**SELECTED EXCERPT**
+++++
A Lego Enclosure for an APRS Tracker with a Built-In Antenna

My APRS tracker seems to work quite well, but it was difficult to use with various pieces of equipment sloshing about on the dashboard. Initially, I’ve been using the short vertical antenna that came with the UV-3R radio. Both the radio/antenna and the GPS antenna were placed on the dashboard. This antenna did not work well inside the car, especially when it was lying horizontally with the radio on the dashboard. Then I switched to the small PCB magnetic loop antenna I built a while ago. This worked much better, especially when the antenna was standing up. But now I had three pieces of equipment (the radio, the loop antenna, and the GPS antenna) sloshing on the dashboard. This was only good enough for a bit of testing.

I was considering how to mount the antenna and the radio more securely on the dashboard. I didn’t feel like spending a lot of effort on building an enclosure. Then the idea of building the enclosure, or at least a prototype, from Lego. The box you see in the picture above is the result. It actually works very well. It’s a bit heavy, so it doesn’t move at all on the dashboard. It contains the antenna, the radio, and the GPS antenna. There are holes in the box for the audio cable to the microcontroller, for the GPS antenna cable, and for the display and buttons of the radio. Being able to turn the radio on and off is important, since it runs on its internal battery. The hole on the side is also large enough for the radio’s charging cable. The antenna and radio slide into specially-built compartments that hold them securely. It’s also easy to slide them out. Both antennas work well inside the plastic box on the dashboard (Lego bricks are usually made of ABS plastic). The box has enough space for a small microcontroller board and for a GPS module, but my current microcontroller board is a large development board, so for now it and the GPS module still lives in a cardboard box that I stick in the glove compartment.

As you can see in the snapshot from aprs.fi below, this Lego tracker actually works, even though it’s inside the car and even tough the UV-3R puts out only 2 Watts. Still, I plan to deploy a 1/4-wave vertical antenna on the car’s roof for even better coverage, and I’ll probably replace the Lego with some other box, mostly to avoid having the Lego bricks ruined by exposure to sunlight. But for now, I’m using the Lego tracker. It’s also very good to know that the 10cm magnetic loop antenna works well in APRS trackers; such antennas can be used in small trackers that are completely self contained.

Two more comments are in order. First, driving with a heavy tracker on the dashboard is possibly unsafe, since in an accident it might hit the driver or a passenger. I’m mostly using it around the neighborhood, but once I switch to the vertical antenna on the roof, I’ll move the whole thing off the dashboard. The other thing I wanted to mention is that I performed the two almost-necessary modifications of the UV-3R radio. One adds a capacitor to the VHF low-pass filter, to attenuate the second harmonic, and another adds a decoupling capacitor to the external transmit-receive control signal; without it, the radio often locks in transmit mode when used with a headset or an external modem.
+++++
**RECORDED INFORMATION**

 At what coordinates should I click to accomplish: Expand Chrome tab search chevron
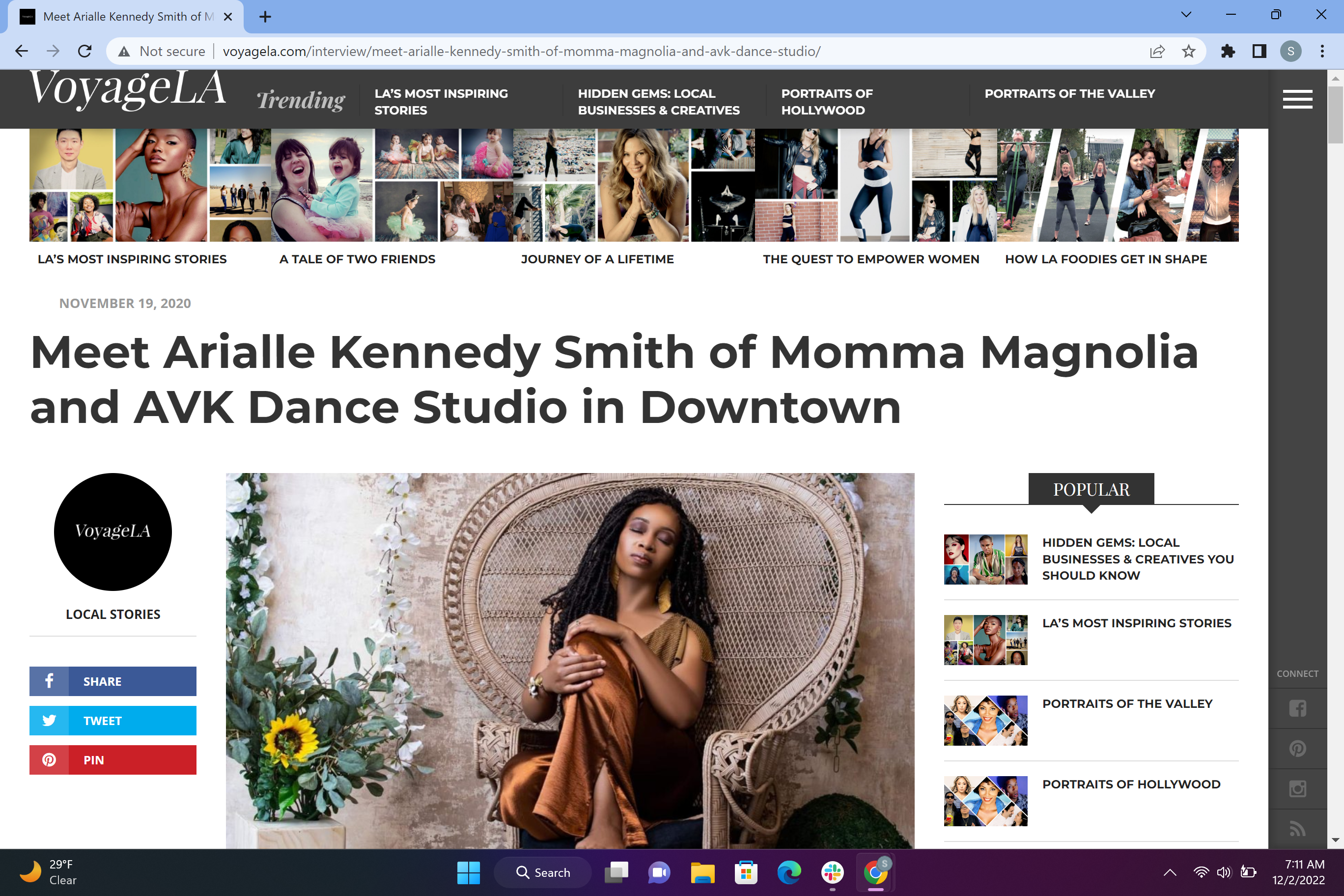click(x=1186, y=15)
+++++
**GIVEN PROBLEM A**
In the article on the Lego tracker enclosure, what kind of antenna does the writer plan to put on the car's roof?
**GIVEN PROBLEM B**
List each piece of equipment that the article on the Lego tracker enclosure says the Lego box contains.

**CORRECT ANSWER A**
A 1/4-wave vertical antenna.

**CORRECT ANSWER B**
- The antenna
- The radio
- The GPS antenna